About this task: Write out, exactly and in full, the line where "This screenshot has width=1320, height=610." appears together with all lines that follow it in the entries below. Do not include pictures.

--------

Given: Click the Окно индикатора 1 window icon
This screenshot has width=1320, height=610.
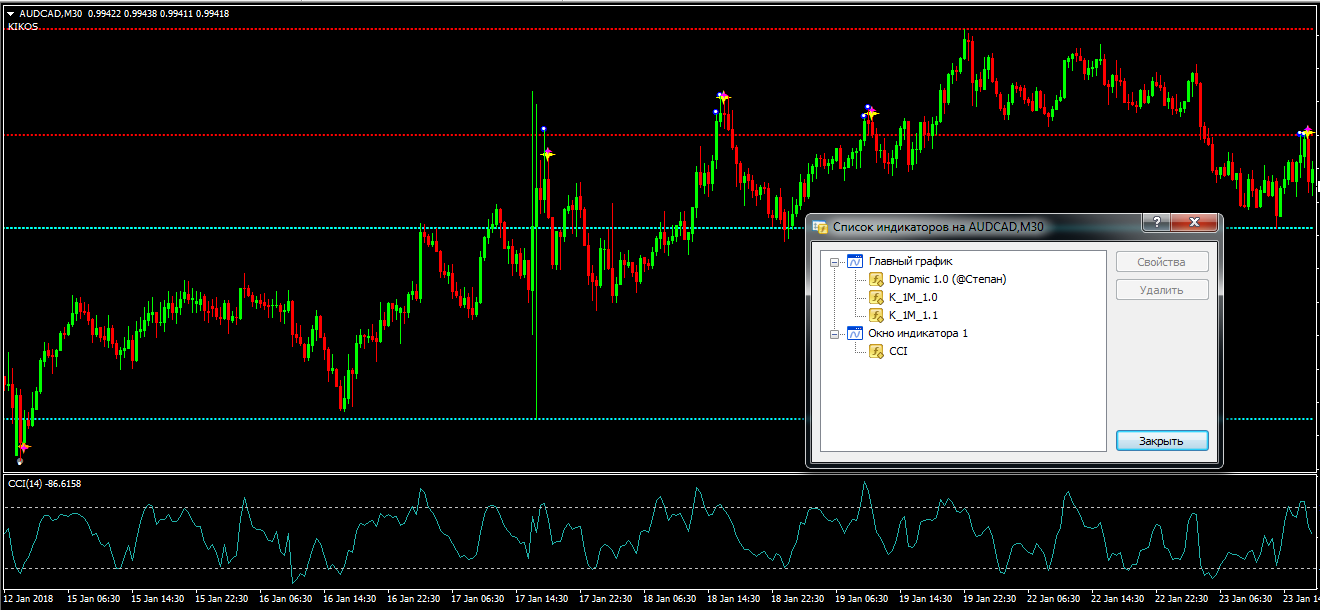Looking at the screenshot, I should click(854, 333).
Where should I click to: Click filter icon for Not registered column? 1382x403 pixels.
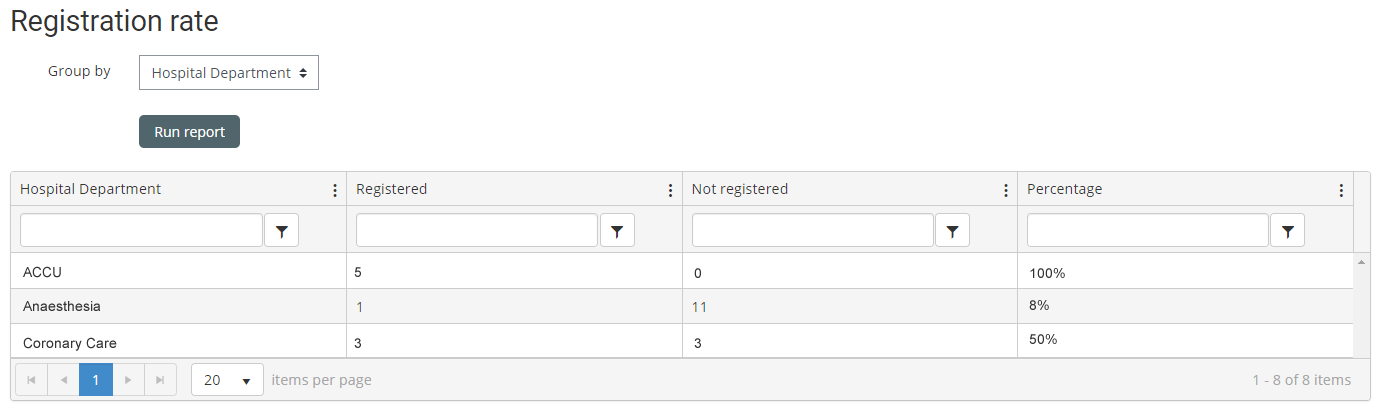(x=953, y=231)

--------

Result below:
This screenshot has width=1320, height=610.
Looking at the screenshot, I should click(854, 333).
Where should I click to: Click filter icon for Not registered column? 1382x403 pixels.
(x=953, y=231)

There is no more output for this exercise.